À ce jour, les responsables américains affirment qu’aucun actif iranien gelé n’a été relâché. Le Qatar n’a pas non plus confirmé un tel transfert.
Confusion autour des négociations
La confusion grandit autour du prochain cycle de négociations entre l’Iran et les États-Unis.
Le Pakistan, médiateur clé, a fait savoir que les pourparlers reprendraient mardi.
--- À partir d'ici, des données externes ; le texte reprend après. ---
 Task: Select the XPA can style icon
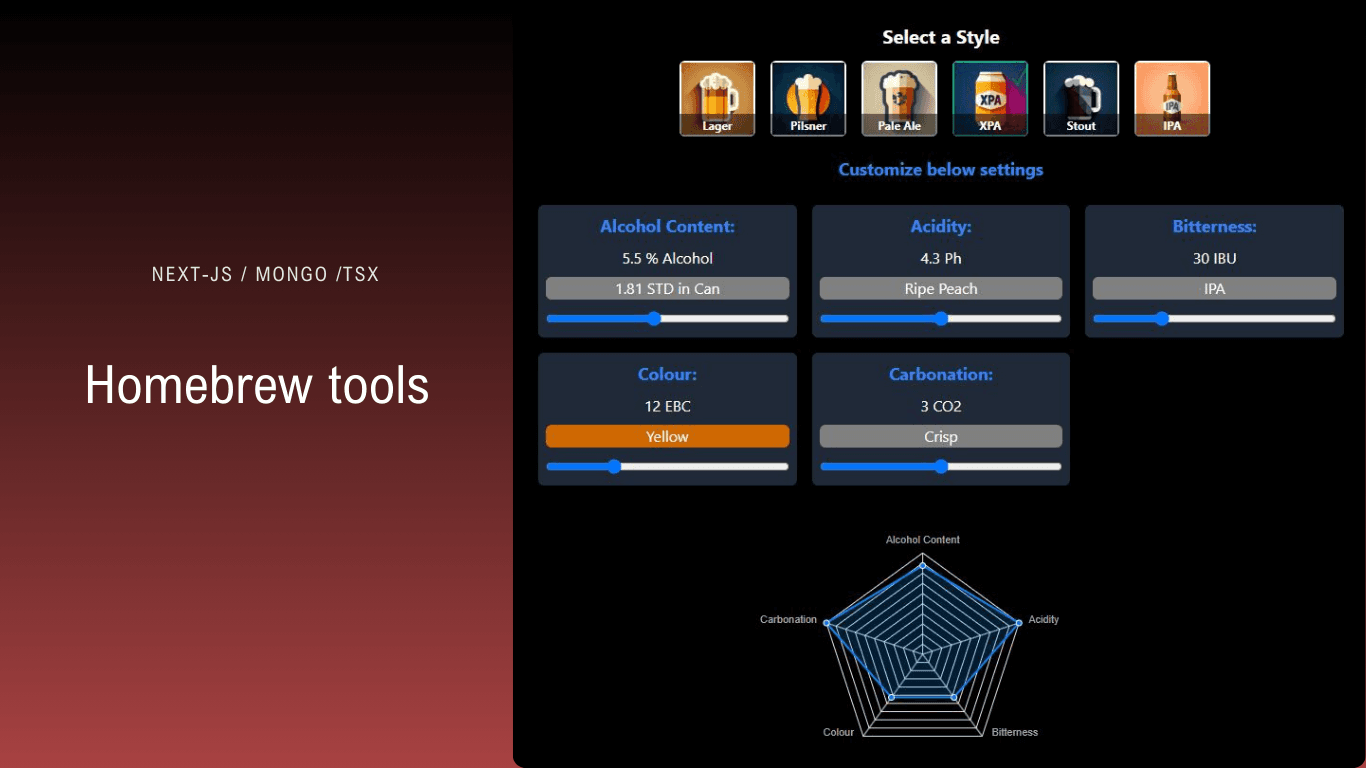pyautogui.click(x=990, y=98)
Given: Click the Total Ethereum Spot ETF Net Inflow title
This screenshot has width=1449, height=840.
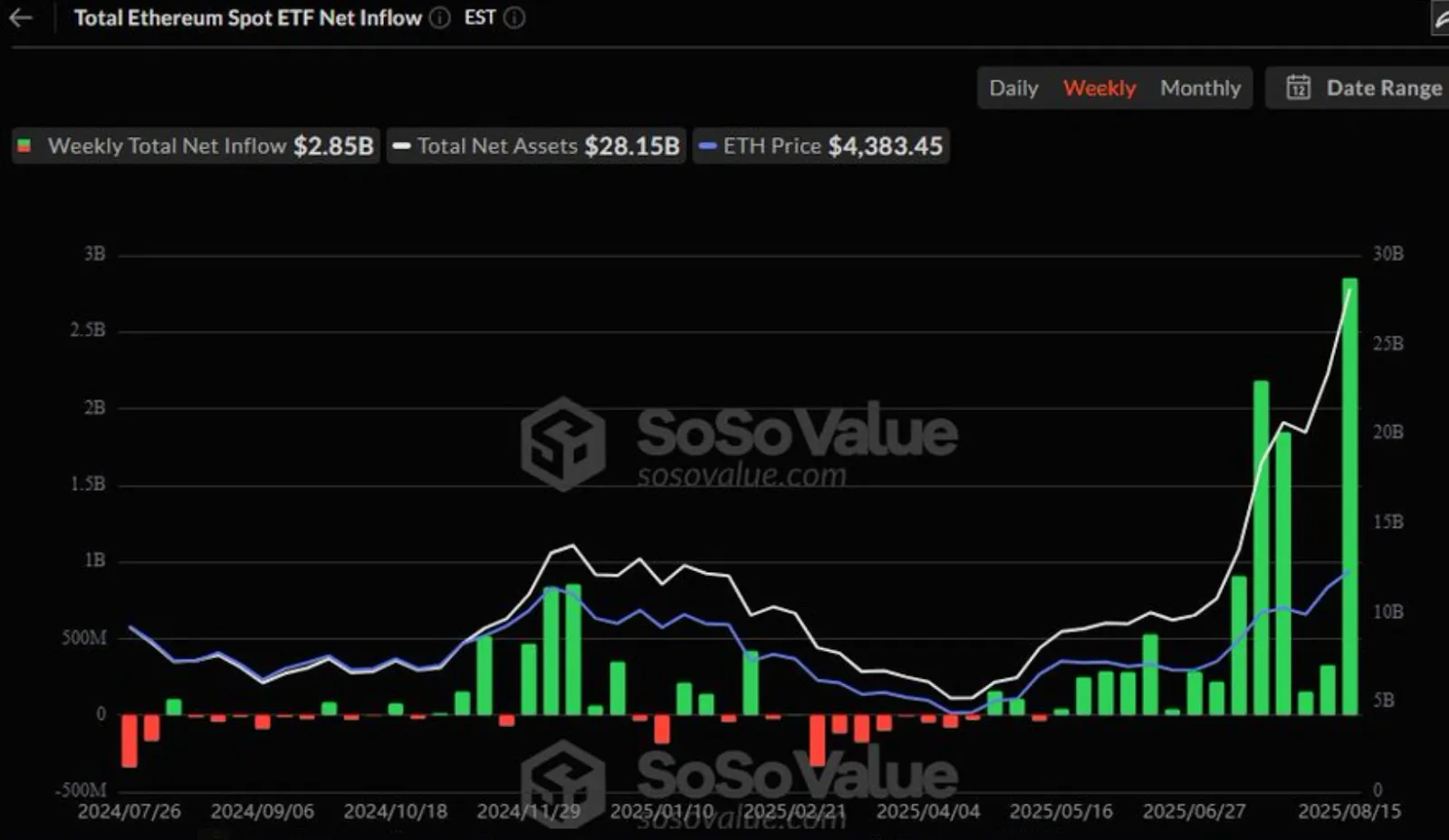Looking at the screenshot, I should click(x=247, y=18).
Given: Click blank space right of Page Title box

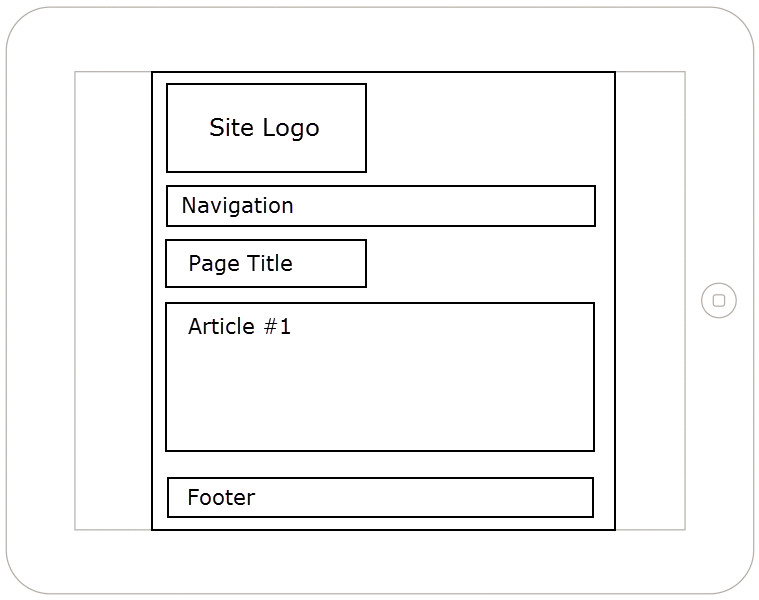Looking at the screenshot, I should point(490,264).
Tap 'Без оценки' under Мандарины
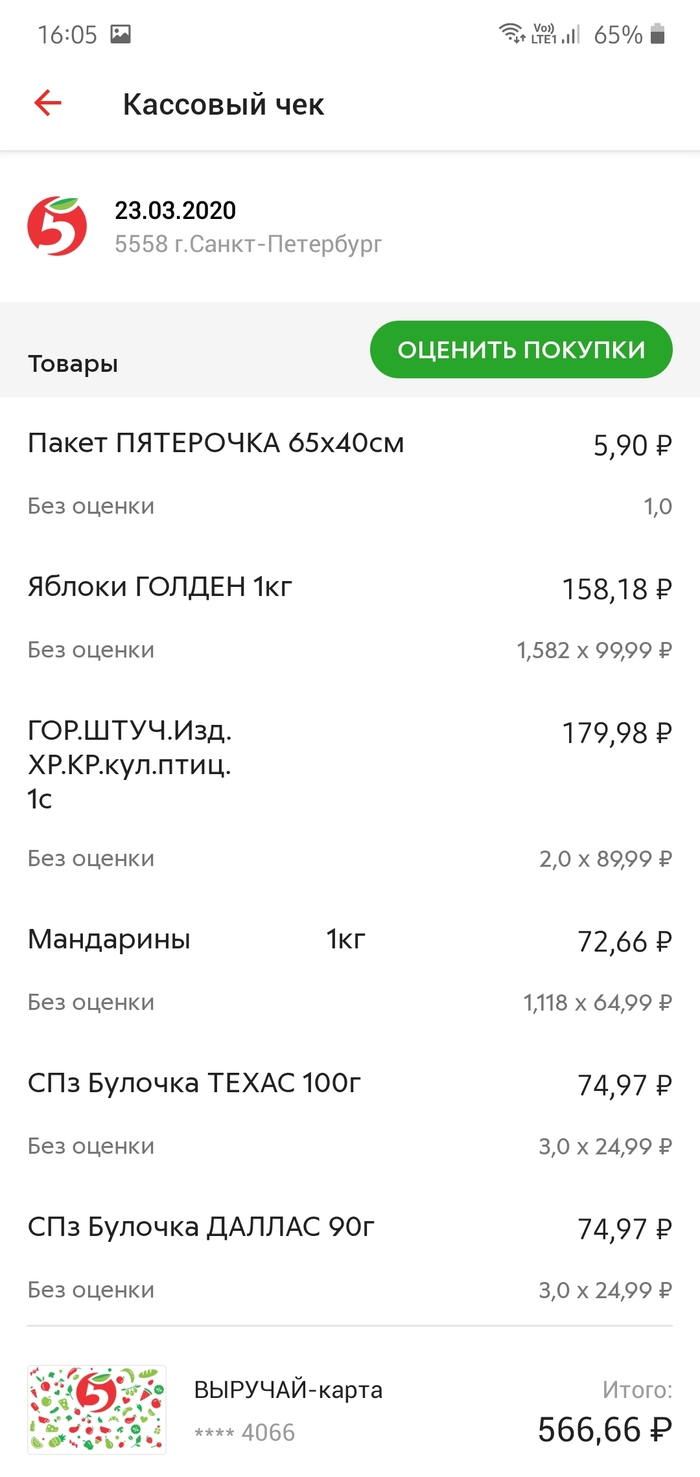Image resolution: width=700 pixels, height=1477 pixels. coord(91,1002)
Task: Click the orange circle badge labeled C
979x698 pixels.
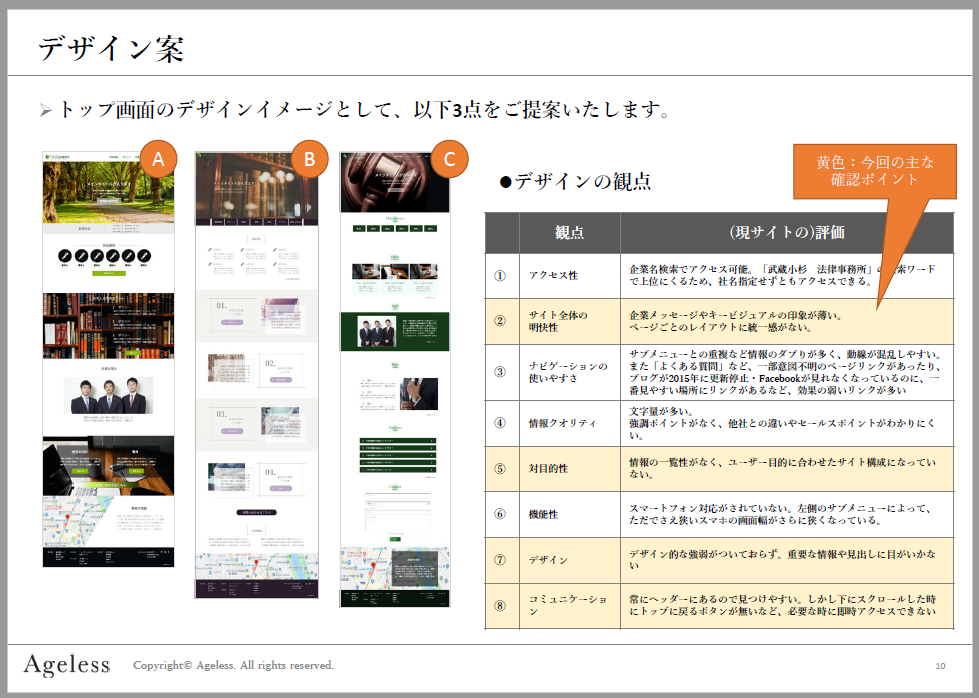Action: click(450, 158)
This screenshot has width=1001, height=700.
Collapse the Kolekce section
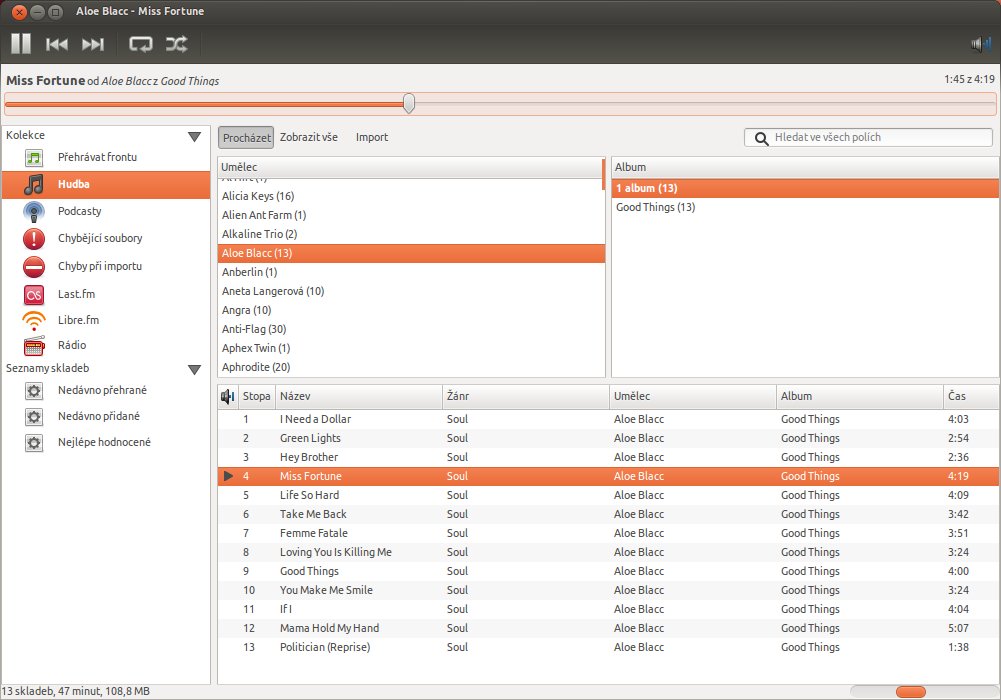(x=194, y=136)
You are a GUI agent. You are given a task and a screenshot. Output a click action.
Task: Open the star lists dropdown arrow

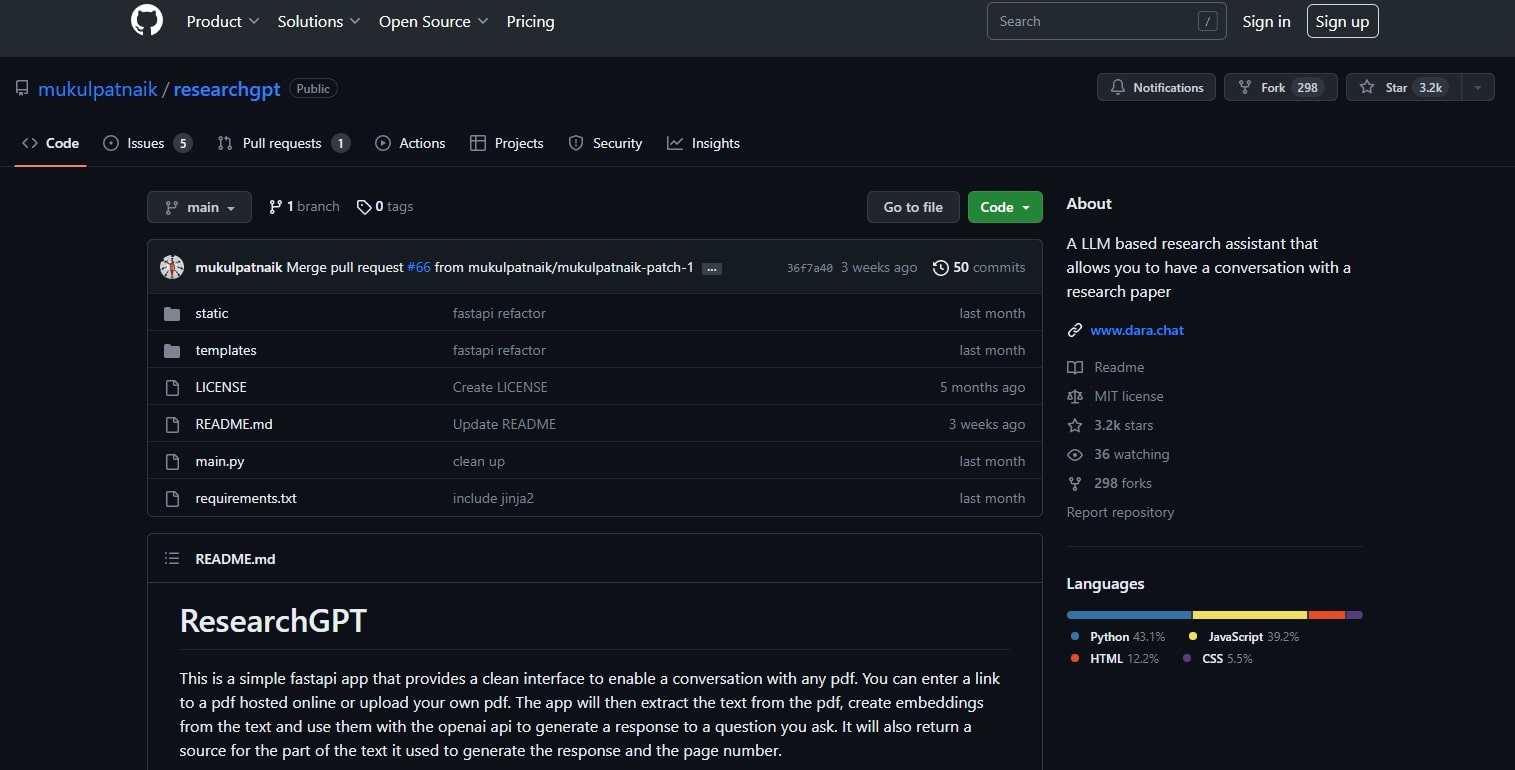(1477, 88)
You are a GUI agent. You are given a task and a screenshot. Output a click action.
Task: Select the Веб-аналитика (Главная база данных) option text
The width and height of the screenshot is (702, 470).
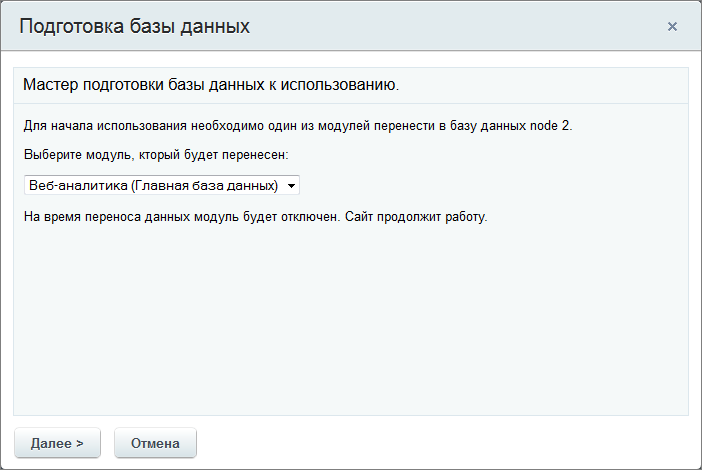pos(152,185)
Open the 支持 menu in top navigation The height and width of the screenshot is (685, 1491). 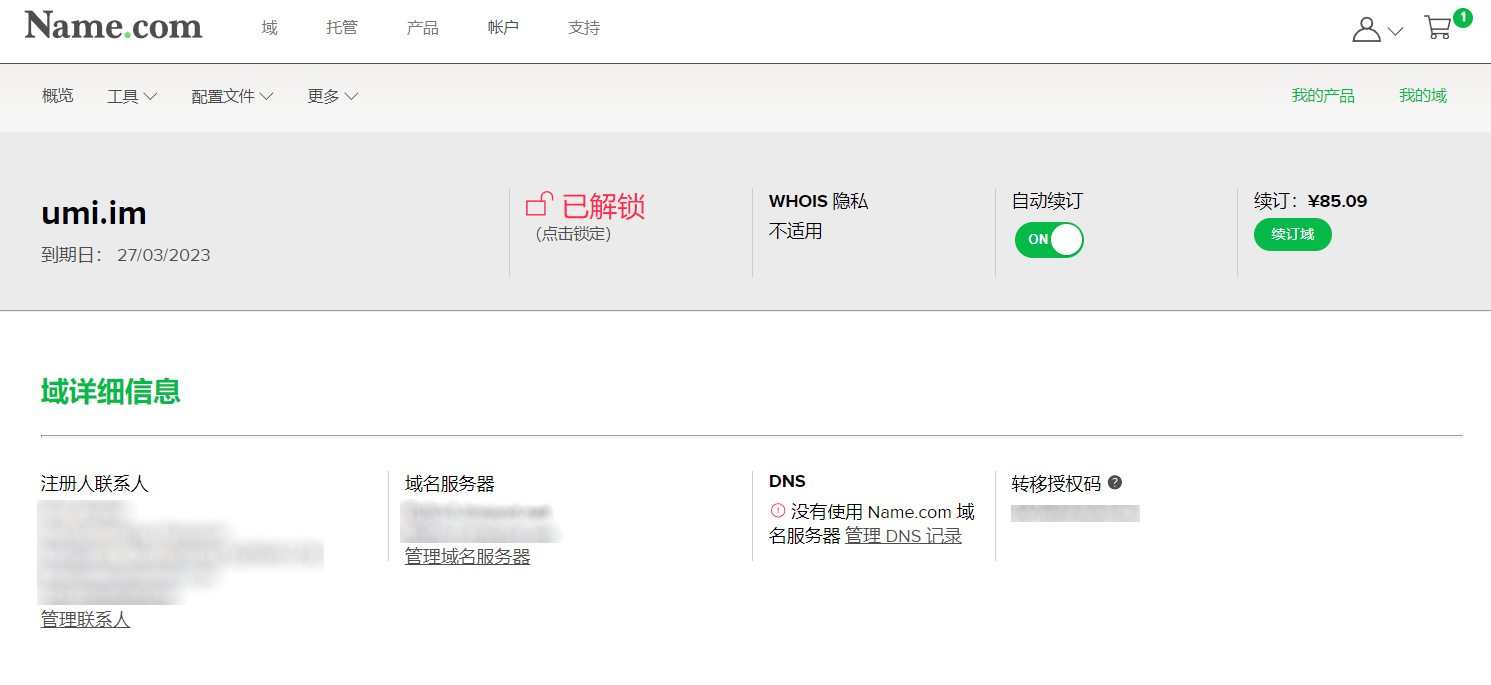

L’administration Trump a indiqué dimanche qu’aucune réunion n’avait été annulée et que les discussions techniques se dérouleraient comme prévu dans les jours à venir.
Mais Kazem Gharibabadi, négociateur en chef de l’Iran, a démenti que des pourparlers aient été programmés, dans des propos publiés par l’IRNA.
«Bien que les consultations avec le Qatar, notamment sur le suivi de la mise en œuvre des engagements de l’autre partie, se poursuivent comme d’habitude, les informations relayées par certains médias concernant des discussions techniques menées par des groupes de travail à Doha ne sont pas confirmées», a-t-il déclaré.
Les discussions techniques impliquent des diplomates de rang inférieur qui travaillent sur les détails d’un éventuel accord qui ramènerait les hauts dirigeants iraniens et américains à la table des négociations.
Baisse des prix du pétrole
M. Trump s’est réjoui lundi matin de voir le cours des contrats à terme de pétrole s’échanger à environ 69 $ US le baril aux États-Unis, une baisse qu’il a attribuée à l’accord provisoire conclu avec l’Iran.
Même si le président avait précédemment affirmé que les cours du pétrole et les préoccupations politiques nationales n’influençaient pas son approche vis-à-vis de l’Iran, M. Trump a souvent mis l’accent sur la baisse des cours du pétrole, présentant la réouverture du détroit d’Ormuz comme une victoire majeure.
Il a affirmé à tort que les cours du pétrole étaient inférieurs à ce qu’ils étaient avant la guerre.
Les contrats à terme sur le pétrole aux États-Unis s’échangeaient entre 65 $ US et 66 $ US le baril avant le début de la guerre, fin février.
Le Brent, référence internationale, s’échangeait à environ 72 $ US le baril avant le début de la guerre, et a dépassé les 126 $ US le baril en avril. Lundi, le Brent s’échangeait à environ 73,25 $ US le baril.